[Data entries]
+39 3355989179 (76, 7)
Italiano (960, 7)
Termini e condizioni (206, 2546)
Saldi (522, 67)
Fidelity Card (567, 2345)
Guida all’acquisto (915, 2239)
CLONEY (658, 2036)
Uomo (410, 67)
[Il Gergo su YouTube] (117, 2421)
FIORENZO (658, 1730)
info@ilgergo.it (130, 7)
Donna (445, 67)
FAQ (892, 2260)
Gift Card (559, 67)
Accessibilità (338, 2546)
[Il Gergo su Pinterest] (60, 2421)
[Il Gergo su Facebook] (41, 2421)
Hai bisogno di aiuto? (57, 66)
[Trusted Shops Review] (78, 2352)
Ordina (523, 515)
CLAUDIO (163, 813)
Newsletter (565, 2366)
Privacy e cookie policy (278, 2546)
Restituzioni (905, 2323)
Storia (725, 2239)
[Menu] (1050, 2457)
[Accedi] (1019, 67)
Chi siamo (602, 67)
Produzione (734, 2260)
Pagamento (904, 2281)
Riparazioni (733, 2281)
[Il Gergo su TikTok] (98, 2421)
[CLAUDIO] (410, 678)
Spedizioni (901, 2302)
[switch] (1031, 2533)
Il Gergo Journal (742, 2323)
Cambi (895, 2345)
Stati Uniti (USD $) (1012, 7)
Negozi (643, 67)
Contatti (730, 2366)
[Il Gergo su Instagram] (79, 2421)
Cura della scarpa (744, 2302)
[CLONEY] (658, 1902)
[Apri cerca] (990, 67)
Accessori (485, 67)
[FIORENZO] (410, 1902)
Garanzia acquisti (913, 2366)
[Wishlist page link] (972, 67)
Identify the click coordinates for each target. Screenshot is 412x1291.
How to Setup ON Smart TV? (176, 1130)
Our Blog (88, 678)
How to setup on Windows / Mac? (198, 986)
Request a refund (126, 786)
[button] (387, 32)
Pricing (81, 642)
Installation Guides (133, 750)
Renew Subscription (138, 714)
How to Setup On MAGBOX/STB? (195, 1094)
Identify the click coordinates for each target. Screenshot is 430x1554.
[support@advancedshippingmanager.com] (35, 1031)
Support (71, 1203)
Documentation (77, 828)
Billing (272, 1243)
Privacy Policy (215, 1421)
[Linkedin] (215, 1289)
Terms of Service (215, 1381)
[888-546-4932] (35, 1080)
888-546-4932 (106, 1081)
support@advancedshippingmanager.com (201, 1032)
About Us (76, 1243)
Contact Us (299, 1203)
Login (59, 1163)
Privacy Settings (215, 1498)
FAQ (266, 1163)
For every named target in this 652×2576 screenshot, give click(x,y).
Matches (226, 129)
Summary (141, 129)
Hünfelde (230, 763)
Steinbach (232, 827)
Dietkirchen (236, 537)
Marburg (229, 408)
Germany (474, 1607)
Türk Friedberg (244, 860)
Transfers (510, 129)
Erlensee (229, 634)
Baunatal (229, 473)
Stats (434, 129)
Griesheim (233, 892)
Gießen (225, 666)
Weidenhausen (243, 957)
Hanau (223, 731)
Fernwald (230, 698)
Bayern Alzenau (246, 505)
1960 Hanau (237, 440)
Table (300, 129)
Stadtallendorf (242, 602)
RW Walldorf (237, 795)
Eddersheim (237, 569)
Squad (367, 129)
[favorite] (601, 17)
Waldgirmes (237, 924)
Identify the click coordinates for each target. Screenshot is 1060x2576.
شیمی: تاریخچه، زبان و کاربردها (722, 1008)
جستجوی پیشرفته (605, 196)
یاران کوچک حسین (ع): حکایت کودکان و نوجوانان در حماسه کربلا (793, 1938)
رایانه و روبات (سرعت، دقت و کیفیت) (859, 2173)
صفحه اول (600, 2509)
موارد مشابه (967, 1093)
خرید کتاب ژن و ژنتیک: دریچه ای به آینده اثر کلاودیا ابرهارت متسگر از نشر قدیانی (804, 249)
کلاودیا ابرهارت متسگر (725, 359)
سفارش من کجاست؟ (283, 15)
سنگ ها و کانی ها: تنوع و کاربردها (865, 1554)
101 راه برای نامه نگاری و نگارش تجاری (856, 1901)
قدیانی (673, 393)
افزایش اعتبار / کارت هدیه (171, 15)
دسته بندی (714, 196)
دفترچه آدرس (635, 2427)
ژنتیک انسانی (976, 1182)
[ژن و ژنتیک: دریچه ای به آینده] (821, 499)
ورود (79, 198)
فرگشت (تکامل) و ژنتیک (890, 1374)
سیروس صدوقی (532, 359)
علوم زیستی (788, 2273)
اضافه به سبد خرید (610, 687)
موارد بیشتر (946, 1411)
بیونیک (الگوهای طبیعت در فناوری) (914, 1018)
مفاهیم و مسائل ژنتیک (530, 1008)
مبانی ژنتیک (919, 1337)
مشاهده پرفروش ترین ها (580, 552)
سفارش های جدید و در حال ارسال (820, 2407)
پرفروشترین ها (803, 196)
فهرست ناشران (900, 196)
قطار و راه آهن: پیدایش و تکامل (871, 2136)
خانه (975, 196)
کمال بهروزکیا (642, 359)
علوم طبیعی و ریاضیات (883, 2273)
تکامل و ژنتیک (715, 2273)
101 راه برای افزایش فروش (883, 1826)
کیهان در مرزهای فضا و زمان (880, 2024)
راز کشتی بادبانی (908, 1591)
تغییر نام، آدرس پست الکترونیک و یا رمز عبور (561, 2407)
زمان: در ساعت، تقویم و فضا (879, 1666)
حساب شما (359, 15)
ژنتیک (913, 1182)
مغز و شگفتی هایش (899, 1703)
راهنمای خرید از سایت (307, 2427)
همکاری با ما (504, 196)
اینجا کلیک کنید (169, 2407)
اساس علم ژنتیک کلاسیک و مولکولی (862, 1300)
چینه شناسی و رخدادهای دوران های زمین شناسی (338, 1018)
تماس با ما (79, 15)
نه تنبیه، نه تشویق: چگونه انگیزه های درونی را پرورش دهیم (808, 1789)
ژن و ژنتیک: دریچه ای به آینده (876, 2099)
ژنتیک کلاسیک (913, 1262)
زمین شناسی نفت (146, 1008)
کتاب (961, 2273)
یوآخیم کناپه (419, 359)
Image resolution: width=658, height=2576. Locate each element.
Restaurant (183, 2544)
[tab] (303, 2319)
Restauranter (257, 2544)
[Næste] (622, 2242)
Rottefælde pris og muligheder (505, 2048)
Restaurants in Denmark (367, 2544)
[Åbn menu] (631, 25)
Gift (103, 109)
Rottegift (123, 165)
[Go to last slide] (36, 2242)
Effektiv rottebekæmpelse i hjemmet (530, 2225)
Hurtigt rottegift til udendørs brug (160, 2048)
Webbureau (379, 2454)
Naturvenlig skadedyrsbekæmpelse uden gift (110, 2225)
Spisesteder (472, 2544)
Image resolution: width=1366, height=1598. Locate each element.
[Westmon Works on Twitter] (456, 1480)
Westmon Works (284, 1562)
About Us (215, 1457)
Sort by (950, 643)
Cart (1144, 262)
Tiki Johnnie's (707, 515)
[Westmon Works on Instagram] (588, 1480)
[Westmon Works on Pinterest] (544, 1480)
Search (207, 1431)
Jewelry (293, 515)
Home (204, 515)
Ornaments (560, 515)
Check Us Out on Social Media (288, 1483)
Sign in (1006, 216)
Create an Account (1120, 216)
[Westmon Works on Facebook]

Problem to work on —
Take the stretch of lines above from the one containing "کلاودیا ابرهارت متسگر (725, 359)" through the one containing "Effektiv rottebekæmpelse i" and repeat it exactly, adding no other line.

Output for this exercise —
کلاودیا ابرهارت متسگر (725, 359)
سفارش من کجاست؟ (283, 15)
سنگ ها و کانی ها: تنوع و کاربردها (865, 1554)
101 راه برای نامه نگاری و نگارش تجاری (856, 1901)
قدیانی (673, 393)
افزایش اعتبار / کارت هدیه (171, 15)
دسته بندی (714, 196)
دفترچه آدرس (635, 2427)
ژنتیک انسانی (976, 1182)
[ژن و ژنتیک: دریچه ای به آینده] (821, 499)
ورود (79, 198)
فرگشت (تکامل) و ژنتیک (890, 1374)
سیروس صدوقی (532, 359)
علوم زیستی (788, 2273)
اضافه به سبد خرید (610, 687)
موارد بیشتر (946, 1411)
بیونیک (الگوهای طبیعت در فناوری) (914, 1018)
مفاهیم و مسائل ژنتیک (530, 1008)
مبانی ژنتیک (919, 1337)
مشاهده پرفروش ترین ها (580, 552)
سفارش های جدید و در حال ارسال (820, 2407)
پرفروشترین ها (803, 196)
فهرست ناشران (900, 196)
قطار و راه آهن: پیدایش و تکامل (871, 2136)
خانه (975, 196)
کمال بهروزکیا (642, 359)
علوم طبیعی و ریاضیات (883, 2273)
تکامل و ژنتیک (715, 2273)
101 راه برای افزایش فروش (883, 1826)
کیهان در مرزهای فضا و زمان (880, 2024)
راز کشتی بادبانی (908, 1591)
تغییر نام، آدرس پست الکترونیک و یا رمز عبور (561, 2407)
زمان: در ساعت، تقویم و فضا (879, 1666)
حساب شما (359, 15)
ژنتیک (913, 1182)
مغز و شگفتی هایش (899, 1703)
راهنمای خرید از سایت (307, 2427)
همکاری با ما (504, 196)
اینجا کلیک کنید (169, 2407)
اساس علم ژنتیک کلاسیک و مولکولی (862, 1300)
چینه شناسی و رخدادهای دوران های زمین شناسی (338, 1018)
تماس با ما (79, 15)
نه تنبیه، نه تشویق: چگونه انگیزه های درونی را پرورش دهیم (808, 1789)
ژن و ژنتیک: دریچه ای به آینده (876, 2099)
ژنتیک کلاسیک (913, 1262)
زمین شناسی نفت (146, 1008)
کتاب (961, 2273)
یوآخیم کناپه (419, 359)
Image resolution: width=658, height=2576. Locate each element.
Restaurant (183, 2544)
[tab] (303, 2319)
Restauranter (257, 2544)
[Næste] (622, 2242)
Rottefælde pris og muligheder (505, 2048)
Restaurants in Denmark (367, 2544)
[Åbn menu] (631, 25)
Gift (103, 109)
Rottegift (123, 165)
[Go to last slide] (36, 2242)
Effektiv rottebekæmpelse i hjemmet (530, 2225)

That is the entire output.